Make Paula Deen's gooey butter cake by combining a package of yellow cake mix with butter, cream cheese, eggs, vanilla and powdered sugar. Variations on the original recipe include pumpkin, pineapple, banana, and peanut butter gooey cakes.
Make the base of Paula Deen's gooey butter cake by combining an 18 1/4-ounce package of yellow cake mix with one egg and 8 tablespoons of butter and mix well. Place the mixture in the bottom of a lightly greased baking pan. Beat 8 ounces of cream cheese in a large bowl until smooth, then add two eggs, 1 teaspoon of vanilla extract and 8 tablespoons of butter. Beat the mixture until it's well-blended, then add a 16-ounce box of powdered sugar and mix well. Spread the mixture over the cake batter and bake for 40 to 50 minutes at 350 degrees Fahrenheit.

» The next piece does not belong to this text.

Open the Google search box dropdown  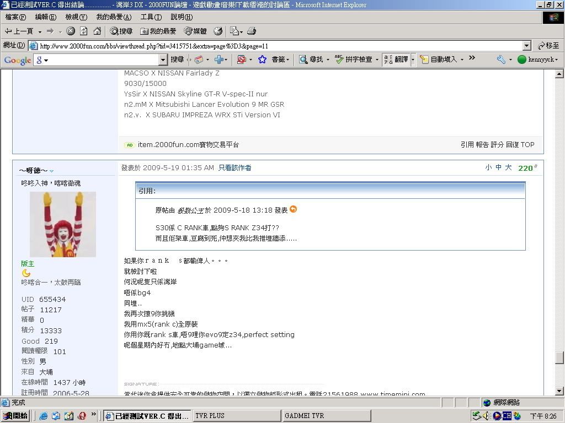pos(163,59)
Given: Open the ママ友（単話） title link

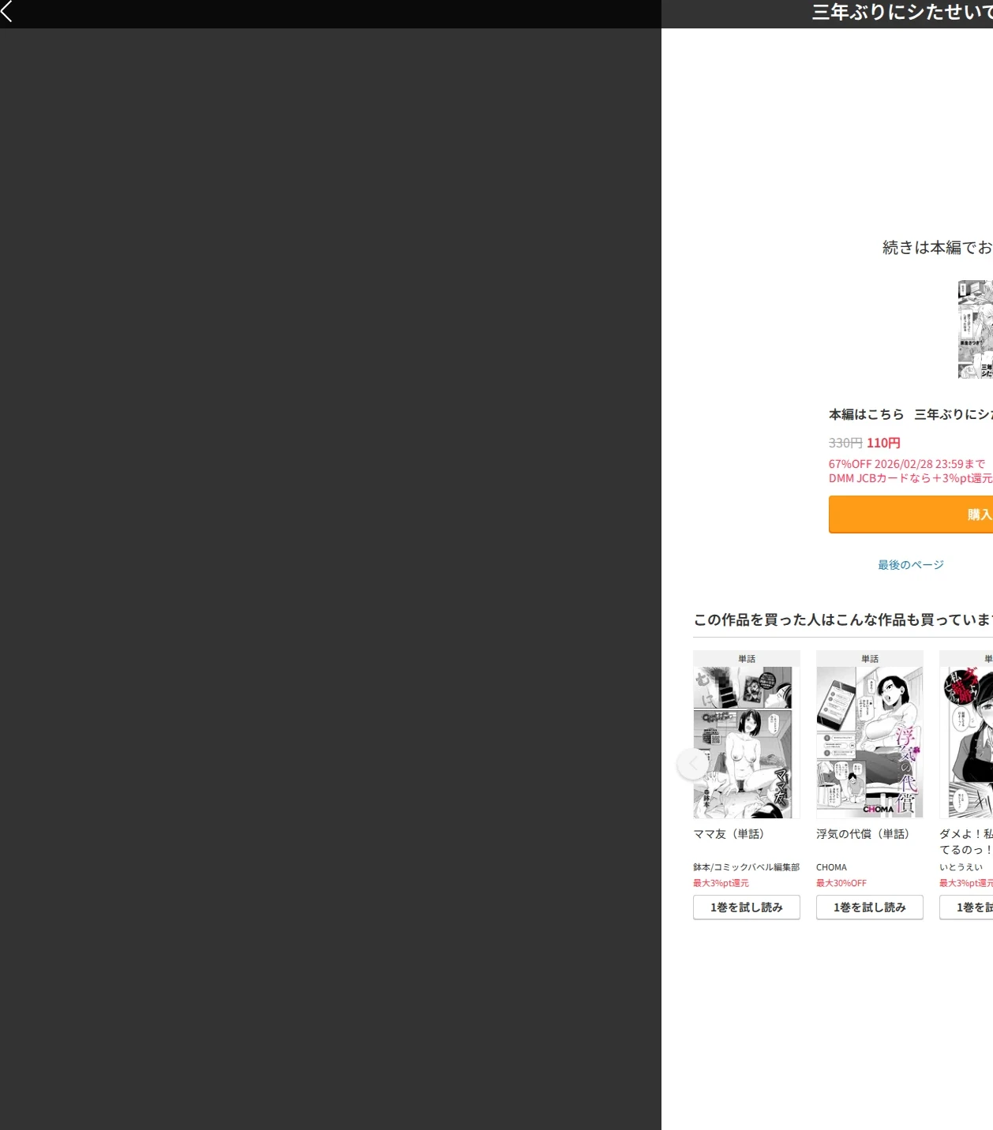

Pumpkin gooey butter cake combines a basic gooey butter cake mixture with a filling made with cream cheese, canned pumpkin, eggs, vanilla and butter. Add powdered sugar, cinnamon and nutmeg and serve the cake with fresh whipped cream. For pineapple or banana gooey butter cakes, simply add pineapple or banana, respectively, to the cream cheese filling in place of the pumpkin. To make a peanut butter gooey cake, use chocolate cake mix instead of yellow, and add peanut butter to the filling rather than pumpkin.